Succotash
noun: a vegetable dish traditionally made with corn and lima beans, though recipes vary by individual and availability of resources.
It’s a word people don’t hear much anymore. It carries a sound that feels ancient yet familiar as it rolls off the tongue, hinting at the long path it traveled to reach us. If you are old enough to remember the excitement that Saturday morning cartoons used to bring, then you might remember hearing it tossed around by Sylvester the Cat as he chased Tweety Bird through their usual antics. The word traces back to the Narragansett language, where it was part of a larger Indigenous agricultural design in which corn, beans, and squash were grown together in a system built for survival and balance.
Corn and beans each lack essential amino acids on their own, but together they form a complete protein. There is no way the Indigenous communities who created this system could have known the specifics, yet they built a method that worked with scientific accuracy long before the science existed. The combination is enough to sustain life through the hardest seasons. It is not a fancy meal reserved for celebration or ceremony, but a testament to endurance.
While succotash can keep a person’s body going, a smile can keep the soul nourished. It doesn’t feed anyone or repair anything, but it can shift the mood just enough to help someone get through the next few moments. Similar to how corn and beans supplement each other, one person can steady another with a smile, even if only for a short while.
That’s why I chose the name Succotash ’n’ Smiles. Some days you’ll find a fact, a story, or a piece of history that gives your thoughts something solid to latch onto. Other days it will be something lighter, like a moment of humor that reminds you your spirit still has room to breathe. But if we’re honest, most of the time we all need a little of both.
I think of this place as something between a back porch and a kitchen drawer. A back porch is where you settle for a minute, feel the air shift, and let the world slow down enough for your thoughts to catch up. A kitchen drawer is where you reach when you need something you cannot quite name, a tool or a note or a scrap of something useful you forgot you had. It’s a place to stop and get your bearings for a minute, and somewhere you can rummage and find something you didn’t know you needed.
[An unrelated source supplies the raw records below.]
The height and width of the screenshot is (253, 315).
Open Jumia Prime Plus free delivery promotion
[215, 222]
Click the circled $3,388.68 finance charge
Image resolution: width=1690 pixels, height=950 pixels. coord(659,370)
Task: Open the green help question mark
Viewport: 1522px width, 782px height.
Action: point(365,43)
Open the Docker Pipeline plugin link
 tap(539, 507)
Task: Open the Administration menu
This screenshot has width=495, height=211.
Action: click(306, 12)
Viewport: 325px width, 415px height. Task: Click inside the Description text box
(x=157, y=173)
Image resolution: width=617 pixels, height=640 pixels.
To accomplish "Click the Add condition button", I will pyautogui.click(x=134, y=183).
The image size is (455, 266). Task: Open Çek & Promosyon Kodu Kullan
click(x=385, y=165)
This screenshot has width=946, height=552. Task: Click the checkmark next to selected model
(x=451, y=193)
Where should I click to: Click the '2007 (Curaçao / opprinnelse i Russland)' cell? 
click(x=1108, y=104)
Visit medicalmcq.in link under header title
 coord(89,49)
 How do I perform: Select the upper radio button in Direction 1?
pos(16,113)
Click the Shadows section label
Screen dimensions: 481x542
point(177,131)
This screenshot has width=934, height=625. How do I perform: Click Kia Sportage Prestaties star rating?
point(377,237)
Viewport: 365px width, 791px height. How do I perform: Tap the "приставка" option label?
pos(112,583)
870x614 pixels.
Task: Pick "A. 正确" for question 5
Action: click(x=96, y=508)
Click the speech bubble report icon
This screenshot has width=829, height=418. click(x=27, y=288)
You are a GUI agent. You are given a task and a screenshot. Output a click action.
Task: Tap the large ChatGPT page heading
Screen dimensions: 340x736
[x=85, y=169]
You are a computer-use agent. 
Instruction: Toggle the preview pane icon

Taking a minute is something most of us don’t do anymore—not because we don’t want to, but because the days don’t leave much room for it. Everything moves fast, and anything that isn’t urgent gets pushed to the edges. Even sitting still long enough to read something can feel like a luxury. That’s part of why I made this space. Not to demand your attention, but to offer a corner where time slows down just enough for you to breathe.
So if you’re here, even for a moment, I’m grateful. Time is precious, and the fact that you spent any of yours reading this is not something I take lightly. You’re welcome to stop in, take a minute, and recharge whenever you need to. Just a place to return to when you need a little basic sustenance. And if something here helped you, pass it along to someone who might need a little basic sustenance.